The first thing I noticed was the branding that JVC has chosen for its players – ‘Alneo’. Speaking on a personal level I have to say that I’m really not sure about this word. It sounds more like something you’d suffer from than a desirable brand of MP3 players, but I tried not to let that prejudice me.

The XA-57 is a small bean-like player, buts it’s flatter and wider than Sony’s similar shaped players. If you're in the market for a flash player the obvious competitor is the iPod nano. At 17.5mm the JVC is much thicker, but at its longest edge it's only 73mm, compared to 90mm for the nano.


The player is made of plastic but pleasingly it felt good in the hand, - not too cheap or tacky.

The player charges via the USB cable and battery life is rated at 11 hours, less than the 14 hours of the nano. The battery isn’t replaceable.

The main appeal of the ‘Alneo’ really, is that it comes in multiple colours, some of which are quite funky. The one we were sent was a rather fetching red - hence the rather precise name of the XA-F57R. The player is also available with an S suffix – silver, a P suffix – pink, and an A suffix – Blue. No, I don’t get that last one either. You can get black and white as well.

The 57 range all have 512MB of memory, which is bottom-end these days. You can get the same player in the same colours but with 1GB of flash memory and these are called the XA-F107E.

For those that don’t like music managers, this JVC will appeal. You just plug it in to Windows XP via USB and it’ll just pop-up as a drive letter. (Windows 98 drives are supplied. Is anyone still using this?). You then just drag and drop onto it, either loosely or via folders. This means that you can just use it as generic storage. However, you need to use a USB cable with mini-USB at the player end, so it’s no real replacement for a USB key.

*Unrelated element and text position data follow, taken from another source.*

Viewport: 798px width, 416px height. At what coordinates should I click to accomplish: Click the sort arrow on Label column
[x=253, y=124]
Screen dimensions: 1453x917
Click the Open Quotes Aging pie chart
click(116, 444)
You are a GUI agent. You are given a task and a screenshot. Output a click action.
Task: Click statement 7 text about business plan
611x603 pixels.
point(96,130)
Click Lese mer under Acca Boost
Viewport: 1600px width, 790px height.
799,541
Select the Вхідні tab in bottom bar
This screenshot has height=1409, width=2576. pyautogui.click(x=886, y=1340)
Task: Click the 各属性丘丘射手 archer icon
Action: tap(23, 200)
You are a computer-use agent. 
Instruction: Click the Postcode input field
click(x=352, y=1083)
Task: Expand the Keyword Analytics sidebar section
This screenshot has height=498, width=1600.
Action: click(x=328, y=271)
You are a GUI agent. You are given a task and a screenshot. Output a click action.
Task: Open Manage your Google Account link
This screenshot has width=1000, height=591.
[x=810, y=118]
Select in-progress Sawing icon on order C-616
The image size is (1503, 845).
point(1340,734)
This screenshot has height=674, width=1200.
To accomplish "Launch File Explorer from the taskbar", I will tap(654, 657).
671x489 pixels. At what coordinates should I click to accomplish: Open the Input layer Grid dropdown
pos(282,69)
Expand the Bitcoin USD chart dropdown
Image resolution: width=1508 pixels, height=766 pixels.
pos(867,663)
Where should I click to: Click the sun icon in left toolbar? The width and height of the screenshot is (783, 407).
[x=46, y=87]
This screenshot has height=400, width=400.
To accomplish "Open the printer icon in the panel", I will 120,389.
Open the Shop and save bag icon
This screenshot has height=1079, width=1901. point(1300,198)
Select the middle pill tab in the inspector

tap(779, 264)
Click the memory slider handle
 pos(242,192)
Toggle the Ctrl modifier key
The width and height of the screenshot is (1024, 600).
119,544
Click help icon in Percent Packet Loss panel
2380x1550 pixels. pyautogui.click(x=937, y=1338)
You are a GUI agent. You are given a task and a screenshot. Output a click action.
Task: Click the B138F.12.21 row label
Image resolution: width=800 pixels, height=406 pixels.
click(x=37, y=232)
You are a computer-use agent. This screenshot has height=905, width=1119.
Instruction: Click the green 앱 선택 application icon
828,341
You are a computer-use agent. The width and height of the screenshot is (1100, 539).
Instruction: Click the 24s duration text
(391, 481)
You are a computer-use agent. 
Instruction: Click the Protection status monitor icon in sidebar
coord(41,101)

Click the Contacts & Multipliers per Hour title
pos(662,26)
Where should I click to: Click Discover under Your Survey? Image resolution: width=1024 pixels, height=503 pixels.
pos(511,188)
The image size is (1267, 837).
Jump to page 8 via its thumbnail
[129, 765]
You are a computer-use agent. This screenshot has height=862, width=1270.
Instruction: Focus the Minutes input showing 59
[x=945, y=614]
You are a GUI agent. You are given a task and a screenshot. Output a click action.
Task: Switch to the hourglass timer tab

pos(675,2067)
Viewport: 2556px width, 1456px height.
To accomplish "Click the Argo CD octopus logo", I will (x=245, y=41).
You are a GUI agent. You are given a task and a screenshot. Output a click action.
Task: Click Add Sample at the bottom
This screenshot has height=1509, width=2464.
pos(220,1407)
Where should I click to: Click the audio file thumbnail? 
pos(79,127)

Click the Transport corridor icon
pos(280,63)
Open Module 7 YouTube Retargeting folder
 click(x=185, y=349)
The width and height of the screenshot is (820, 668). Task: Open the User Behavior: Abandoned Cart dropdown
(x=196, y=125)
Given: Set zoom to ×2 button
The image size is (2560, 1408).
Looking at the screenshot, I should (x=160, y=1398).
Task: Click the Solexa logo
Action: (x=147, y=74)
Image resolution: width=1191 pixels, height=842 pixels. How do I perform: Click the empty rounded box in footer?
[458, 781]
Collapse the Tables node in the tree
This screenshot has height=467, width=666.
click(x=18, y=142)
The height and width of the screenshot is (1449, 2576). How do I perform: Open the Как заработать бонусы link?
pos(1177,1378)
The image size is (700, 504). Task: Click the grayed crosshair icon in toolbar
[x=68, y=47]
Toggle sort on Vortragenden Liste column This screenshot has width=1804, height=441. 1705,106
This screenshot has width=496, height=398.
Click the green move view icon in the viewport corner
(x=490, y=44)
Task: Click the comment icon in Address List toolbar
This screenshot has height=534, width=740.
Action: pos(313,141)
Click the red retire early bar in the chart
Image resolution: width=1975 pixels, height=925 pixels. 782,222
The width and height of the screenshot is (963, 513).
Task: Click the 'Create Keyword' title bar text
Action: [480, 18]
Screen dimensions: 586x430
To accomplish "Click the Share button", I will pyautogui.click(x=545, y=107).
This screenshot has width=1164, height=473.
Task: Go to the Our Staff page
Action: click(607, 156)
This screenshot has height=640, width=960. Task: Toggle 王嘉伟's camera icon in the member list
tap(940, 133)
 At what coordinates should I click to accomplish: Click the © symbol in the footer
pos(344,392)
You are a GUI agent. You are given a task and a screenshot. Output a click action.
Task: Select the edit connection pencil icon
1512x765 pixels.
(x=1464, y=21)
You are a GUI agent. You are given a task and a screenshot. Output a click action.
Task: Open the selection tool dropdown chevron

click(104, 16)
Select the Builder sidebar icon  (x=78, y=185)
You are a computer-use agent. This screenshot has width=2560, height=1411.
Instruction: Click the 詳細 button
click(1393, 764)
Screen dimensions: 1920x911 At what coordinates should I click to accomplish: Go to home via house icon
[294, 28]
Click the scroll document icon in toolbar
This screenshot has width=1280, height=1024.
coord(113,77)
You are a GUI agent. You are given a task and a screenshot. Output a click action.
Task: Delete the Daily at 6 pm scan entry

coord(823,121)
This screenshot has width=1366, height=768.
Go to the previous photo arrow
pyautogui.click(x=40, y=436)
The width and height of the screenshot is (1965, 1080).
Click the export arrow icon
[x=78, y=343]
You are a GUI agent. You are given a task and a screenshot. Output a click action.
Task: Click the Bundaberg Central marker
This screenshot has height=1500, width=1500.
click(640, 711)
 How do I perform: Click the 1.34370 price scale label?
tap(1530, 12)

When copying files over I have to say that I was shocked by the speed of the file transfer, or rather lack of it. The first time it took me three minutes just to transfer 111MBs. That’s 0.62MBs per second, which isn’t even close to USB 1.0 speeds. I was using a USB hub so I tried again with a direct connection but still only got 0.65MB/s. If you ever want to transfer tracks in a hurry, you’ll find yourself swearing at this sluggish little player.